Thatcher_bag-d4c7668

Appropriately enough, we were in a history class, waiting for our teacher Roy Allen, when we got the news. “Have you heard?” he said, bustling excitedly into the classroom. “She’s gone!” The date was 22 November 1990, the time about 11 o’clock.

Advertisement

The French revolution was forgotten; urgently marshalled upstairs, we trooped towards the staff common room, where a small crowd had already gathered around the television. On screen, the BBC’s political editor John Cole was mulling over the possible contenders to succeed Margaret Thatcher as leader of the Conservative party. Across the country, some people were horrified, others delighted. My own reaction, as I recall, was sheer disbelief. Mrs Thatcher had run the country since I was four and a half; I had never known another leader.

Earlier this year, reading two highly entertaining books on the Thatcher decade, Alwyn Turner’s Rejoice! Rejoice! and Andy McSmith’s No Such Thing as Society, I was struck by the speed with which particular moments become fixed points to which all future historians must pay homage. Already the 1980s, like the 1960s before them, are being reduced to a succession of pop-political highlights: the Falklands, the miners’ strike, the New Romantics, alternative comedy, and so on. One day, perhaps, somebody will write an account of the decade that downplays the Filofax and admits that far more people watched Terry and June than ever laughed at Ben Elton.
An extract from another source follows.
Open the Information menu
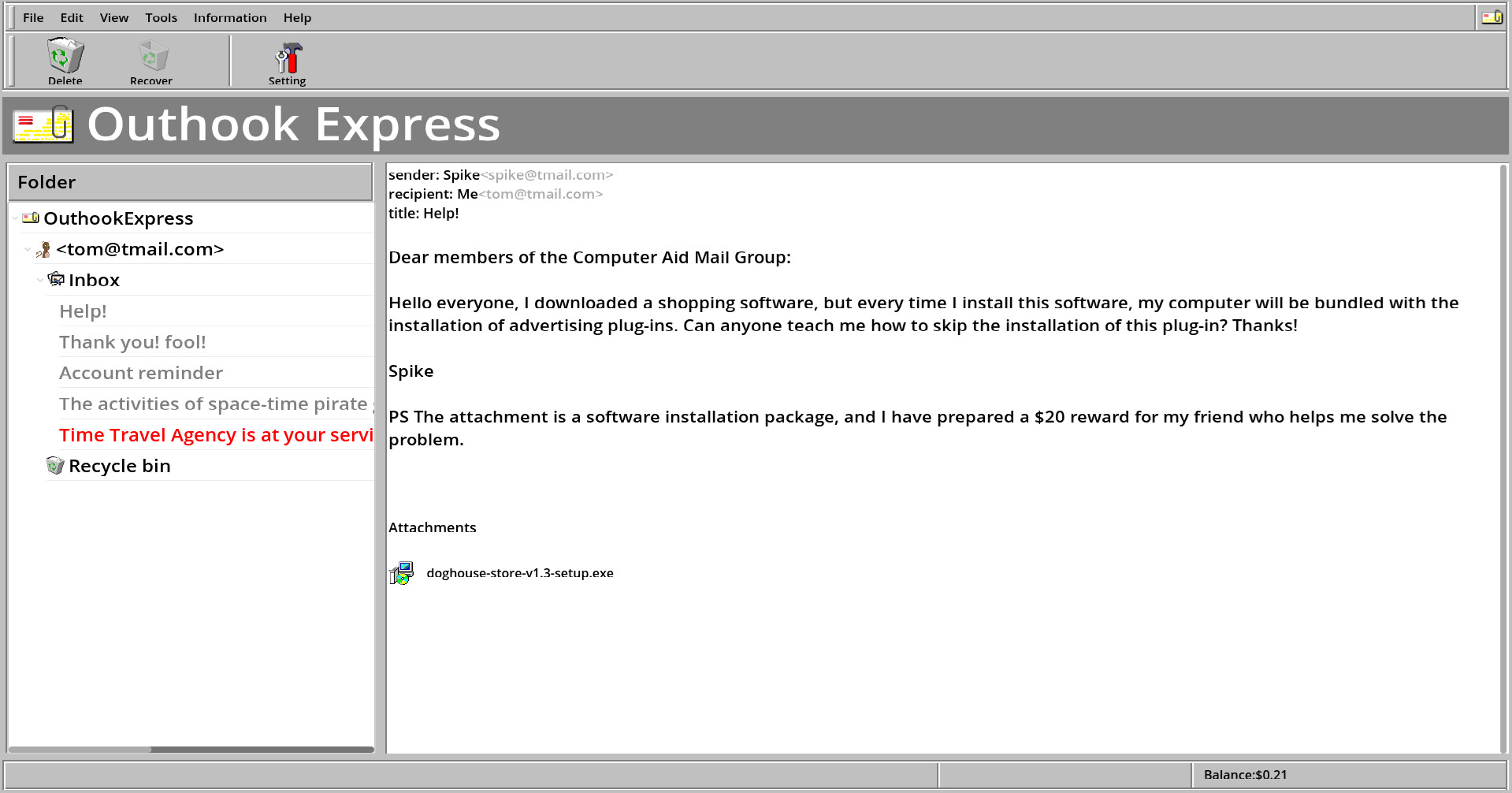The width and height of the screenshot is (1512, 793). 229,17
But not now.

What is really remarkable about the 1980s is that images of the decade are still defined by its dominant political personality. Mrs Thatcher still casts an indelible shadow. While it would be perfectly possible to write an article about the 1930s without mentioning Stanley Baldwin, or about the 1960s without mentioning Harold Wilson, the grammar-school girl from Grantham cannot be ignored. It is remarkable, too, that she remains such a politically divisive, even inflammatory figure: a heroine to some, a villain to others.

Since we have become so used to seeing Mrs Thatcher as a hugely controversial figure, we easily forget how unusual this is. Twenty years after his resignation in 1976, Harold Wilson was almost totally forgotten. The 20th anniversary of Attlee’s departure in 1951 passed off almost unnoticed, and I doubt that many people will care much about Tony Blair in 2027. Even David Lloyd George, perhaps the only 20th-century prime minister who rivals her as a genuinely divisive character, had become largely irrelevant by 1942 – although it is interesting to learn from Roy Hattersley’s new biography that had the Germans invaded two years earlier, Lloyd George was the leading candidate to become our Marshal Pétain.
Mrs Thatcher, I suspect, will go down in history as one of those endlessly controversial characters that English history seems to do so well.
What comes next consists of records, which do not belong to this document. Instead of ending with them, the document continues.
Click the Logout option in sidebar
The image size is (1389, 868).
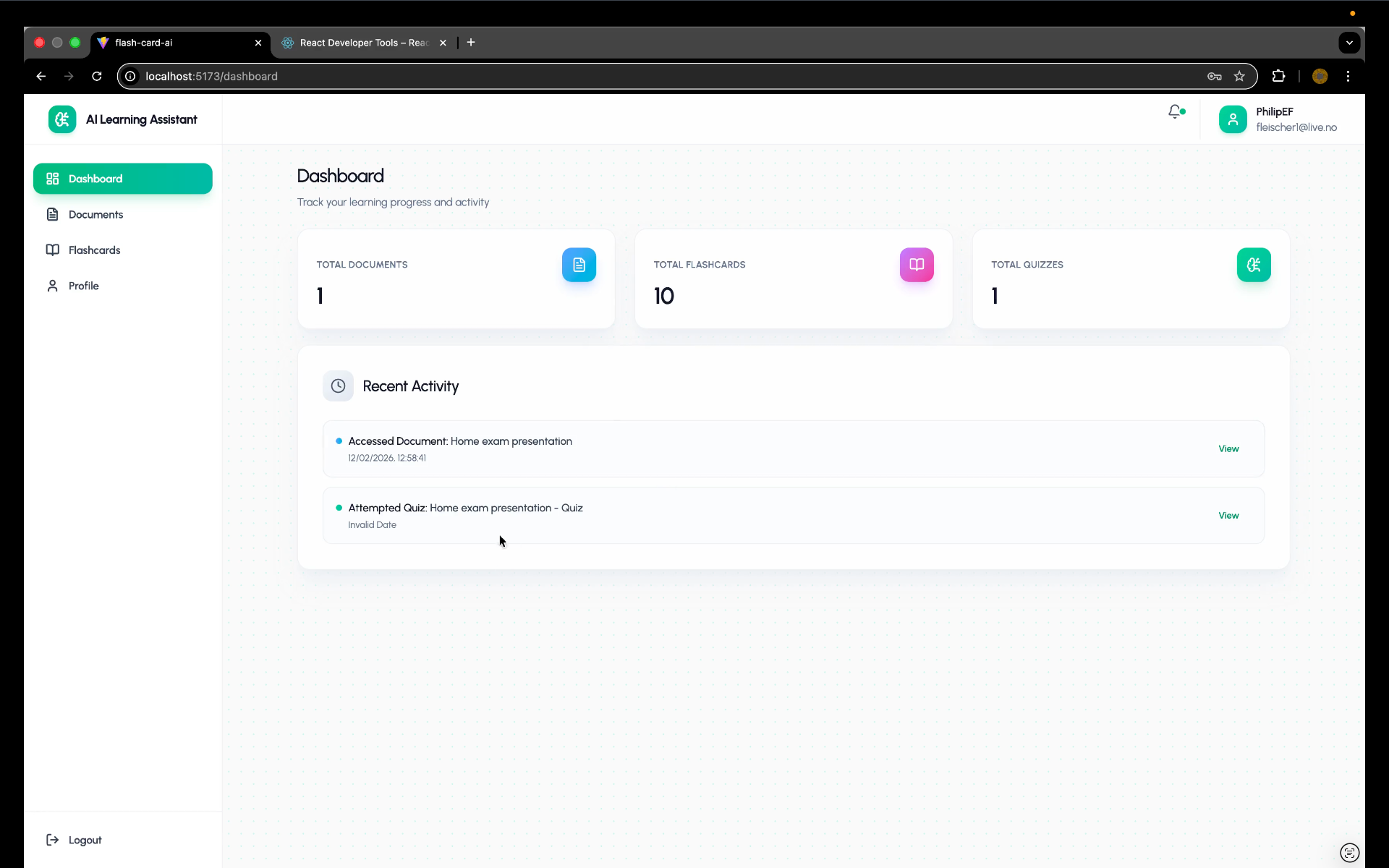[73, 840]
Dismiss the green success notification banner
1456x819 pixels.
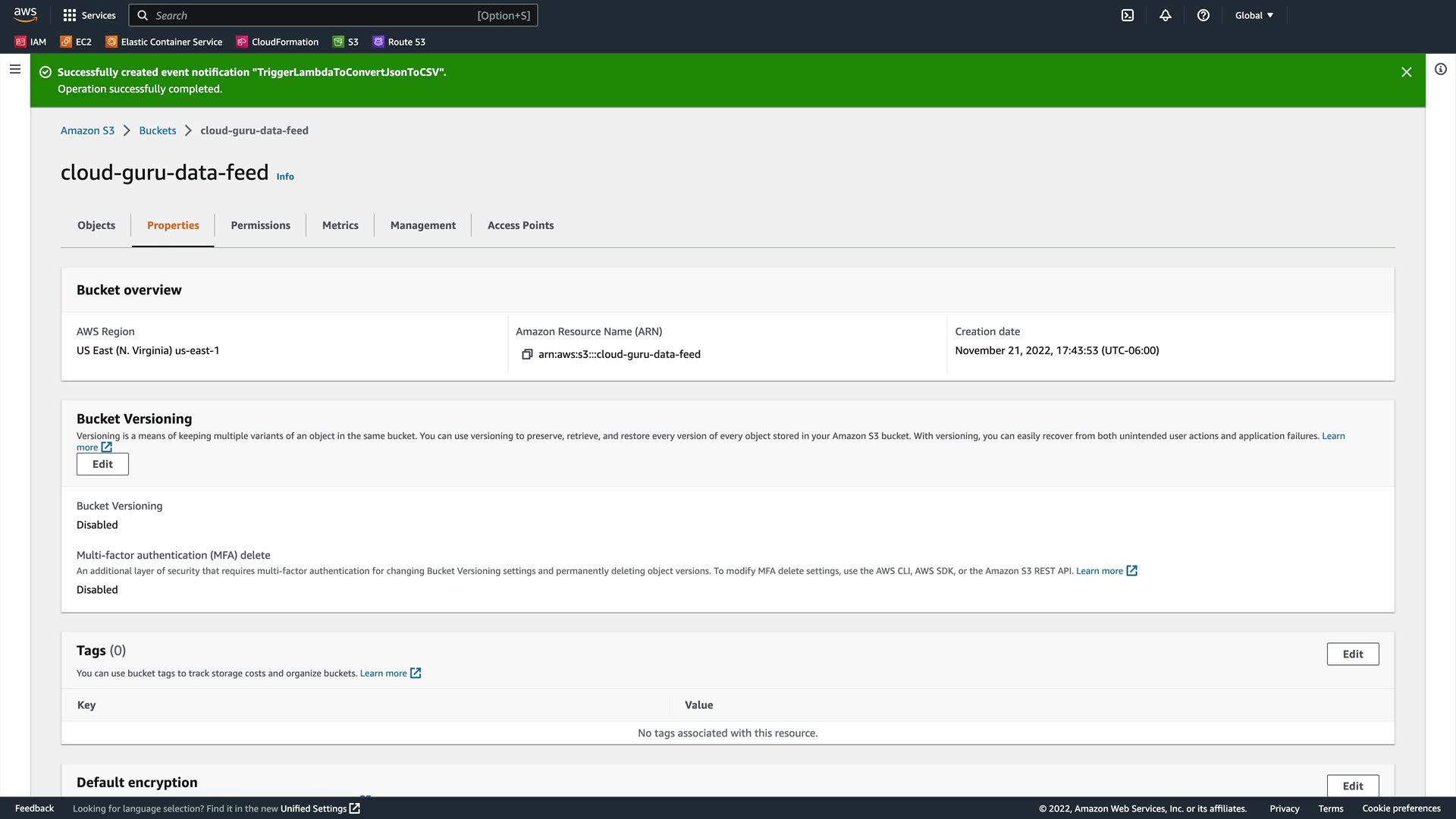click(1406, 72)
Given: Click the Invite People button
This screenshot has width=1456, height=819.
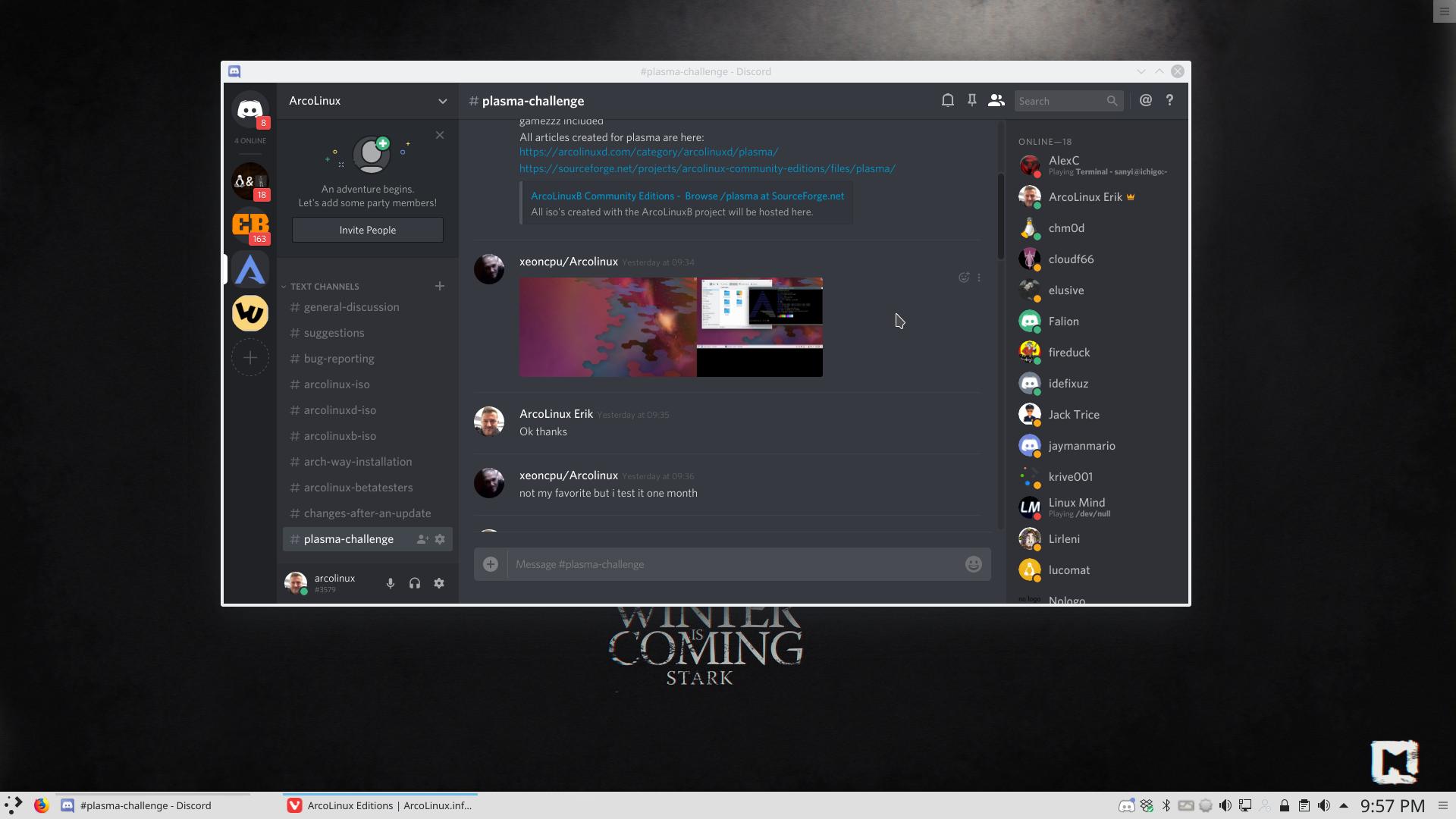Looking at the screenshot, I should click(x=367, y=230).
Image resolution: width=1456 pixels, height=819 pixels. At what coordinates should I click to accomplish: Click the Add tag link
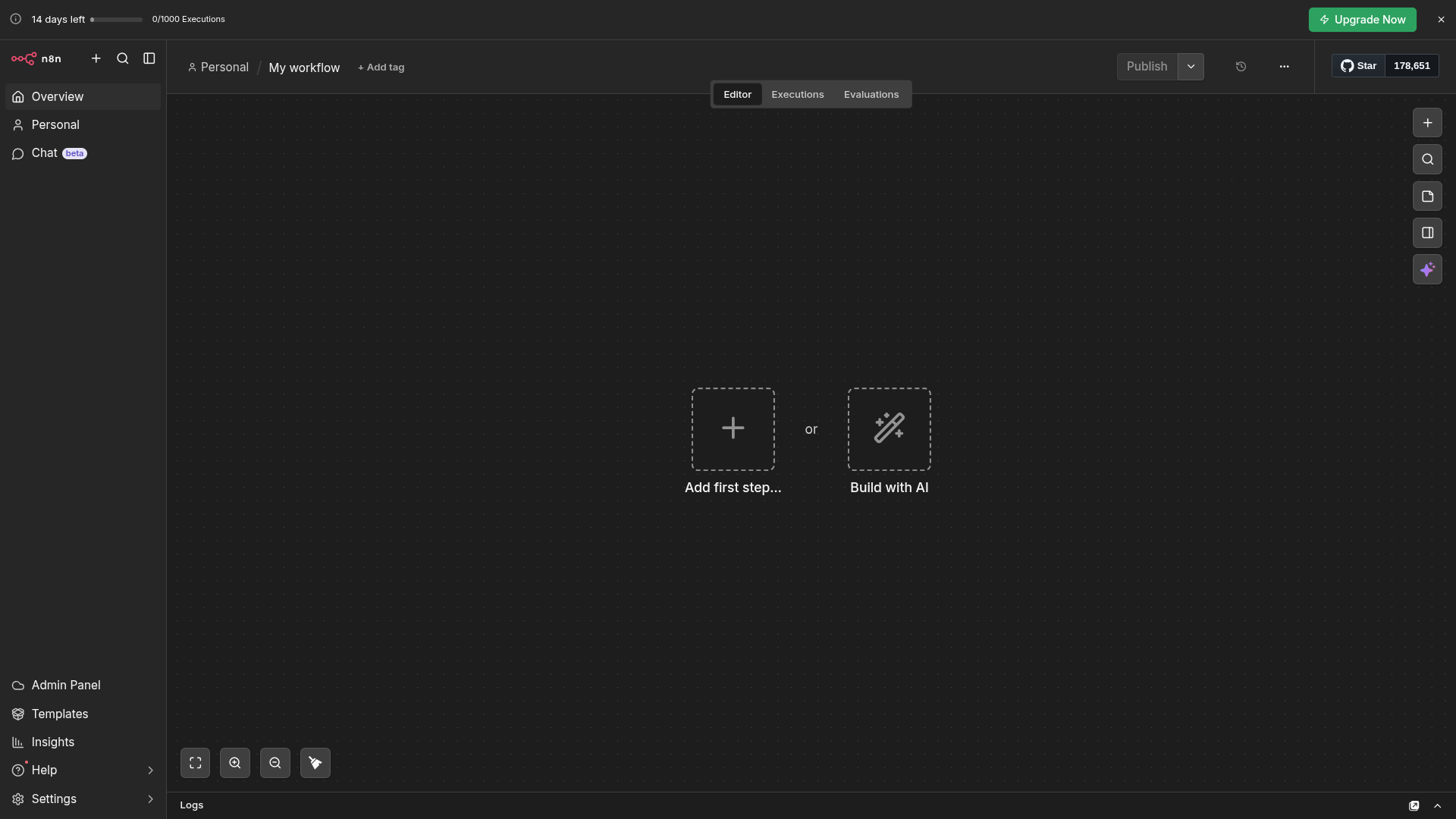tap(381, 67)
The Victorian clergyman Malcolm MacColl once remarked of the great Liberal statesman William Gladstone that he was “one of those strong natures which must arouse antagonism in the unavoidable conflicts of public life”, and about whom it was “impossible to be neutral”. Thatcher herself liked the Gladstone parallel. What he would have made of her can only be imagined. But as a provincial middle-class Methodist who made much of thrift, sobriety and hard work, she thought a lot of him. Remarking that critics often likened her brand of Conservatism to Victorian Liberalism, she told her party conference that she “would not mind betting that if Mr Gladstone were alive today he would apply to join the Conservative party”.

In her sheer divisiveness and grip on the public imagination, the other obvious figure that Mrs Thatcher resembles is the man whose legacy lies at the heart of the dissenting tradition, the champion of the “plain, russet-coated captain that knows what he fights for, and loves what he knows”.

Advertisement

Both during his lifetime and afterwards, Oliver Cromwell was a hero of liberty to some but a repressive autocrat to others. Even the Earl of Clarendon’s famously double-edged verdict, that Cromwell was a “brave bad man”, probably rings a few bells with some of her critics. But if Cromwell’s example is any guide, we will be waiting a long time for a definitive verdict on the Thatcher years. It is just over 350 years since the Protector breathed his last, and still there is no consensus. It is a safe bet, I think, that 350 years from now, people will still be arguing about Mrs Thatcher’s legacy, too.